Look through your inbox or an online forum, and it won’t be long until you hit someone making a request and concluding with ‘thanks in advance’.
But they’re probably making a big mistake.
What’s more, they may have no idea about the hornets’ nest of irritation they’re poking just by using a few short words.
We ran a survey of reactions to the phrase here at Emphasis (well, we asked around the office), and the results were pretty unanimous – and pretty damning. Words like ‘cheeky’, ‘demanding’ and, indeed, ‘hate’ were bandied about. OK, this wasn’t exactly scientific. But you don’t have to look far online to find that these kinds of feelings are widespread.
Crucially, requests ending in ‘thanks in advance’ are simply less likely to get a response.
That’s a lot of damage for 17 characters. What makes this phrase so irritating to so many?
Thanks but no thanks
By far the biggest problem people find with the phrase is that it sounds presumptuous.
By using it, you’re implying that something will be done – that’s why you’re thanking them now. It no longer sounds like a request – it sounds like a demand.
When you’re making a request that someone can refuse, this is the last impression you want to give. If it’s just a request, you shouldn’t phrase it as a demand.
Isn’t this overthinking it?
Some people might see this as a case of overthinking a few words. You might even be one of them.
But in business you can’t think exclusively about how things seem to you. You need to think about how they seem to the person you’re writing to. Even if, by writing ‘thanks in advance’, you just mean ‘thanks for taking the time to look at this’, that may not be how it’s understood.
Even if you don’t mind irritating the person you’re writing to, the phrase will still work against your self interest. That’s because it reduces the chances of you getting the result you want.
So what alternative expressions can you use when you’re asking for something?
If you’re really just making a request (that could reasonably be refused), one of the best things to say is ‘thanks very much for your time’ or ‘thanks for taking the time to read this’.

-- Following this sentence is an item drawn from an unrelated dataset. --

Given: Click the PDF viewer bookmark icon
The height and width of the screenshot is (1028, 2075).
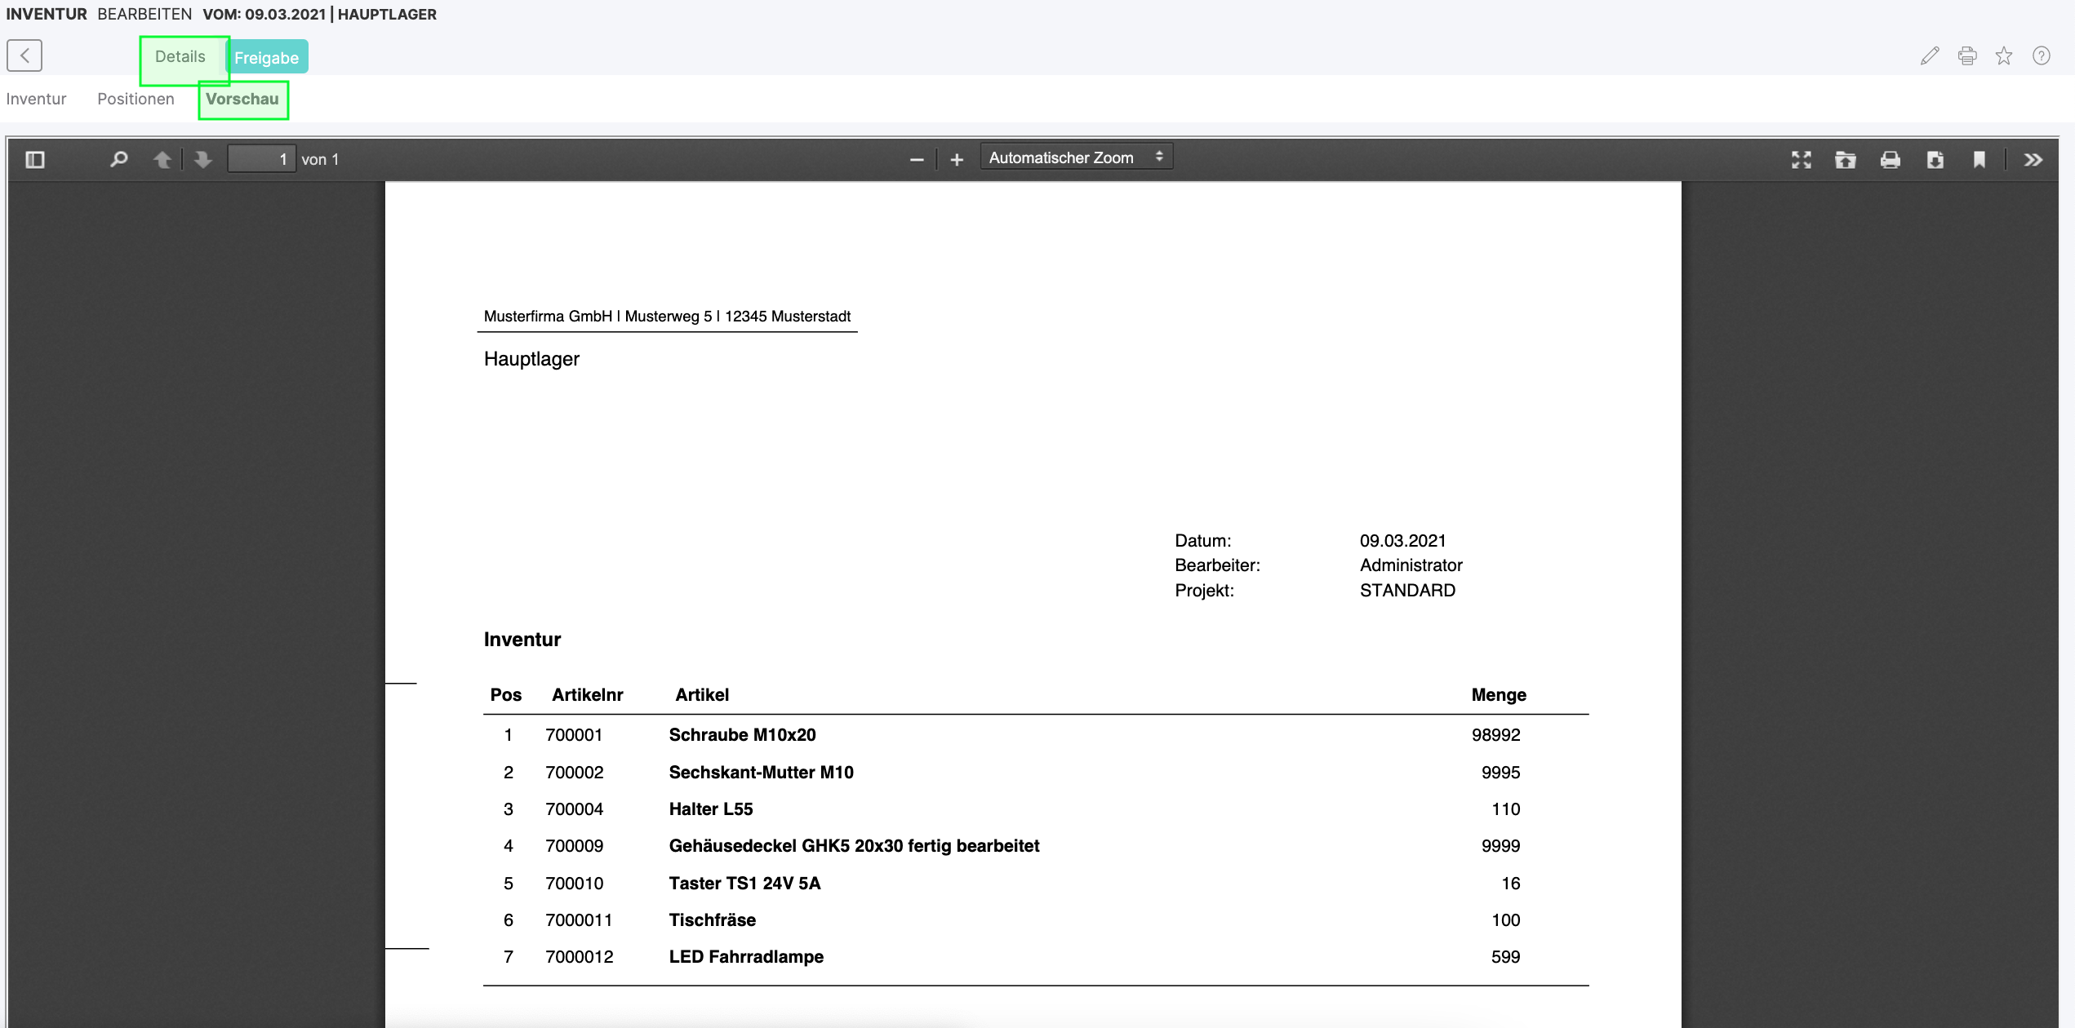Looking at the screenshot, I should point(1979,160).
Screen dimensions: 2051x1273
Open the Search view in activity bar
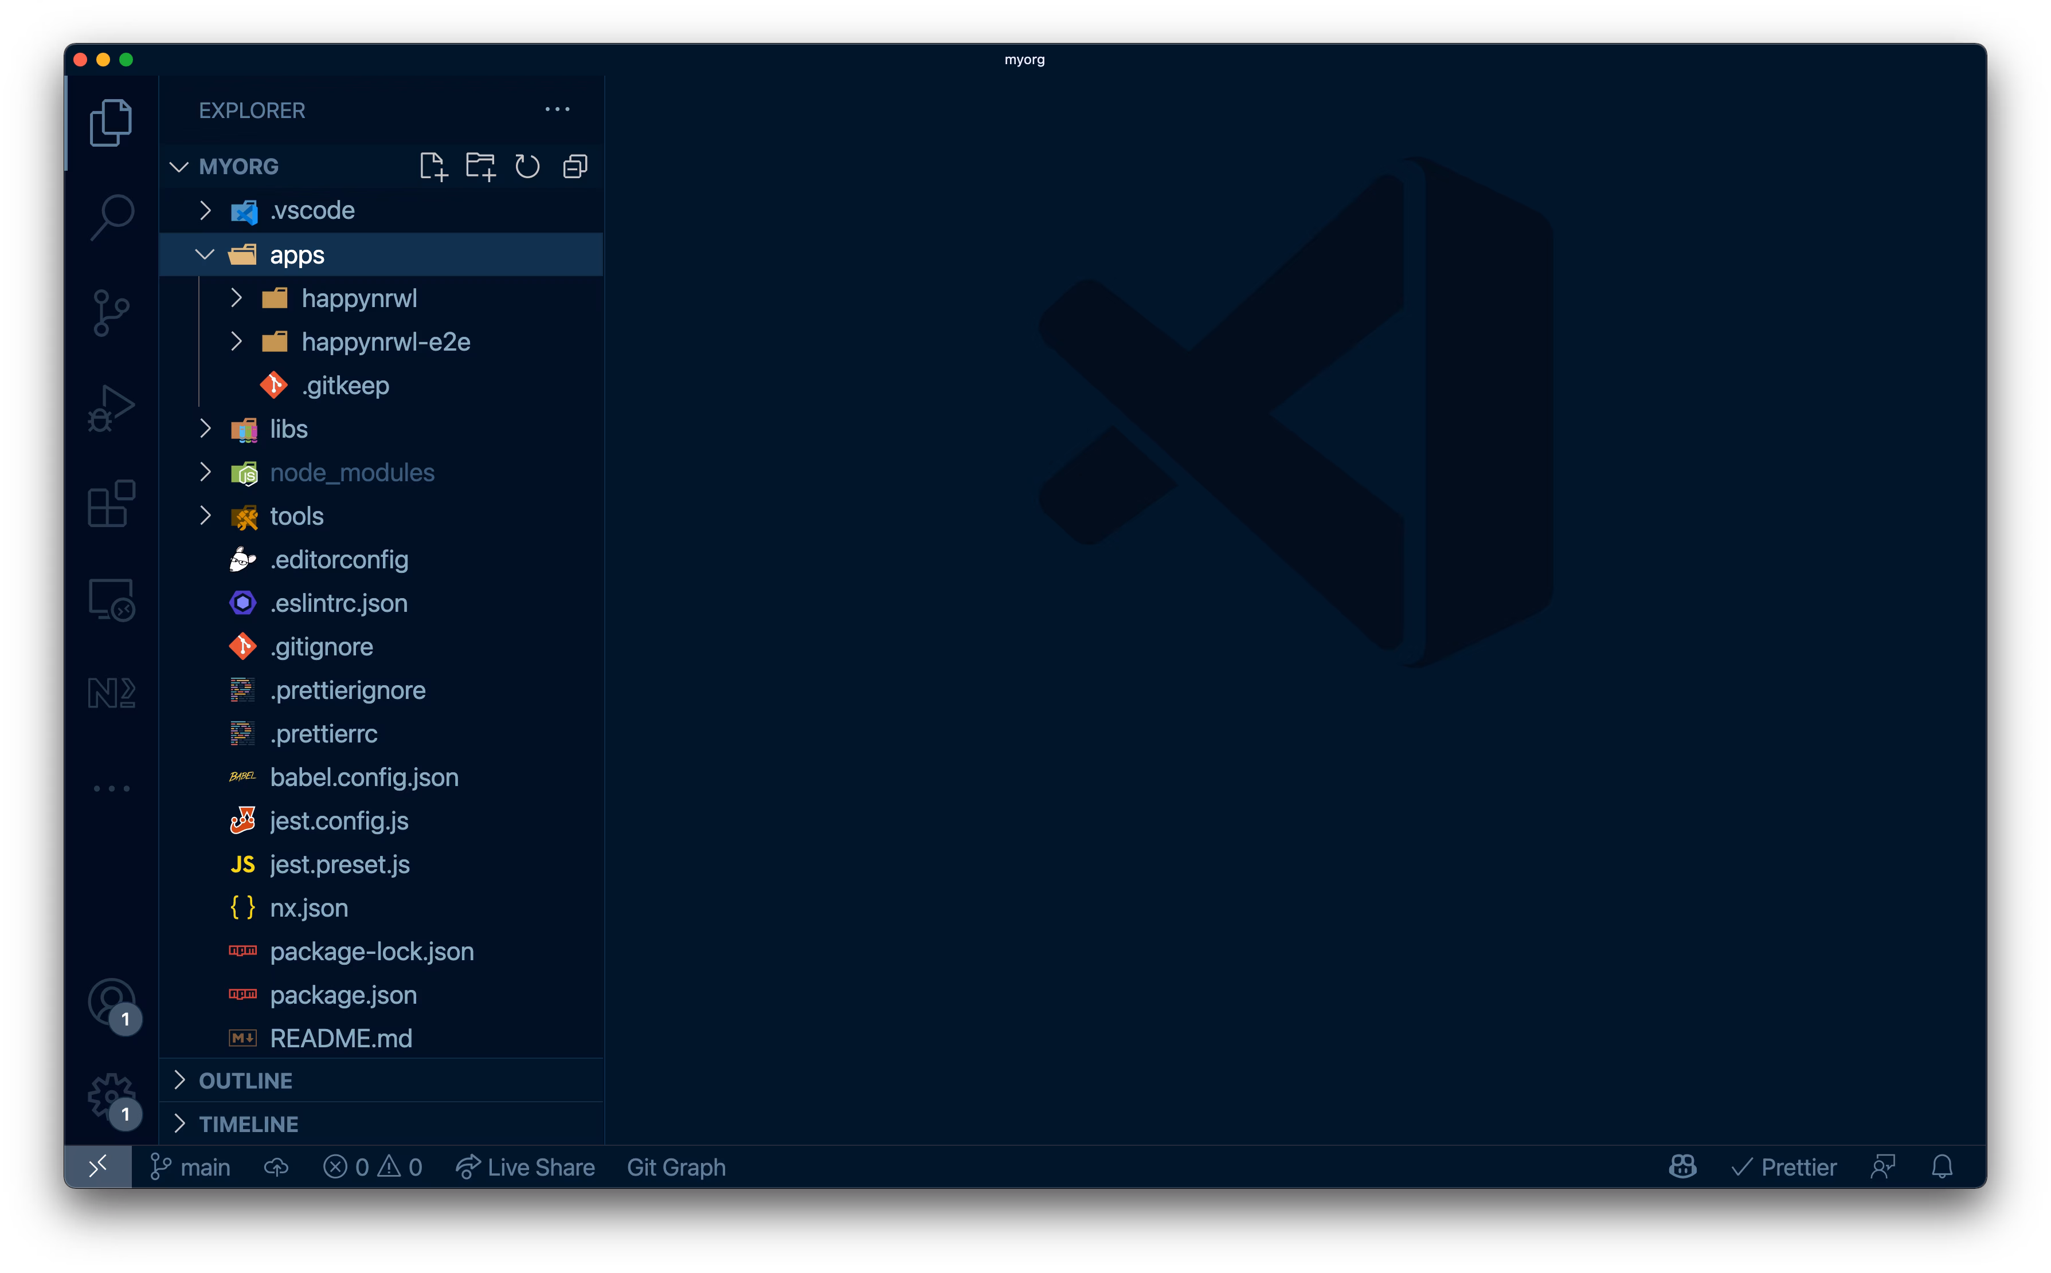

This shows that you appreciate that someone is paying a cost just by reading your message – and for busy people, the cost of even a small amount of time can be considerable. Also, by thanking people for their time, you’re not being presumptuous at all: you’re firmly recognising that you’re asking something (and not making a demand).

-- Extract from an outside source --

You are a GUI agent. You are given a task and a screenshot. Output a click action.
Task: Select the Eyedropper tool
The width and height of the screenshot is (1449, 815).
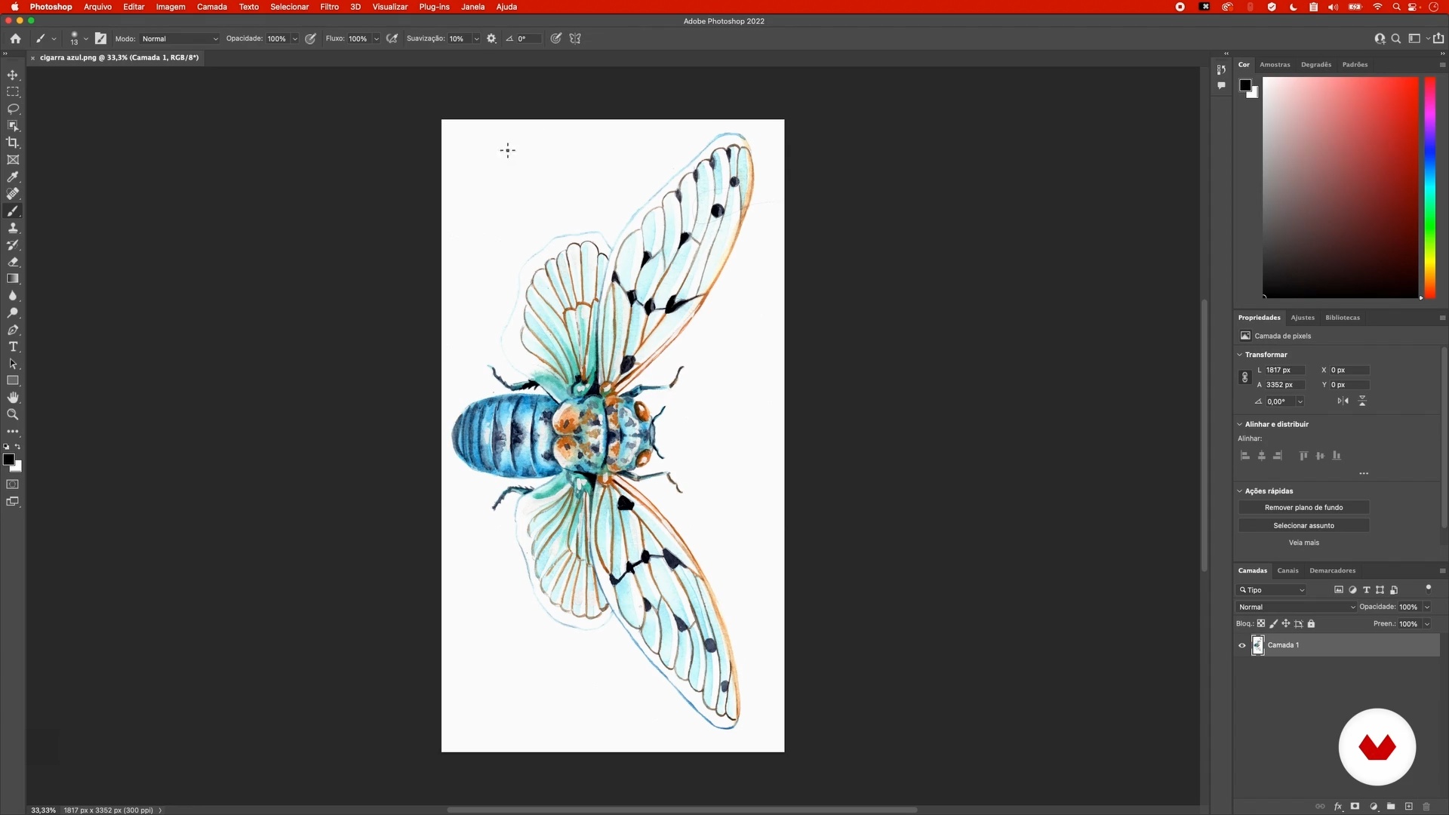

You can add more, if you want. If you’d be grateful for any help or insight they might provide, for example, say as much: ‘I’ll be very grateful for any help you can give me with this.’
And if you want to say thank you for somebody’s help, it’s usually best to do that afterwards. It may take a little more effort to send a quick ‘Thanks’ when something is done. But that very fact means that doing so comes across as all the more sincere.
What about if it’s not a request?
Of course, if you’re in a position to tell someone what they need to do – if you’re a busy line manager, for example – then implying someone has to do something is exactly what you want to do.
But, even here, we’d argue that in most situations simply saying ‘thanks’ is better and somewhat less likely to raise people’s hackles. Among other things, it leaves you open to saying ‘thank you’ once they’ve actually done the task – alongside giving them specific feedback.
Whereas ‘thanks in advance’ is a lot more final – it implies this could easily be the last someone will hear from you. It also suggests nothing much matters beyond them fulfilling your demands.
Much as we’d like everyone in the world to be aware of the pitfalls of using this phrase and to use better alternatives, realistically that’s never going to happen.
So we have another appeal: if you read ‘thanks in advance’ and it gets on your nerves, try to re-read the message assuming the best possible intentions. Most people don’t want to deliberately come off as presumptuous or to annoy their readers. (Even if it seems that way sometimes!)
This is especially true if you’re reading something written by a speaker of English as a second language. Russian, French and Spanish all make use of similar phrases, and they’re generally less controversial and more widely used than their English counterpart.
Think of your reader
As ever, the key is to consider who your reader is. If you’ve used ‘thanks in advance’ in email correspondence for years, and your reader seems fine with it, then there’s probably no reason to stop.
But if you’re writing to people you don’t know (particularly if you’re making a request), try using something that seems less like a demand – and do your bit to make the world of work just a touch better for everyone.
Thanks in advance. Thanks for taking the time to read this.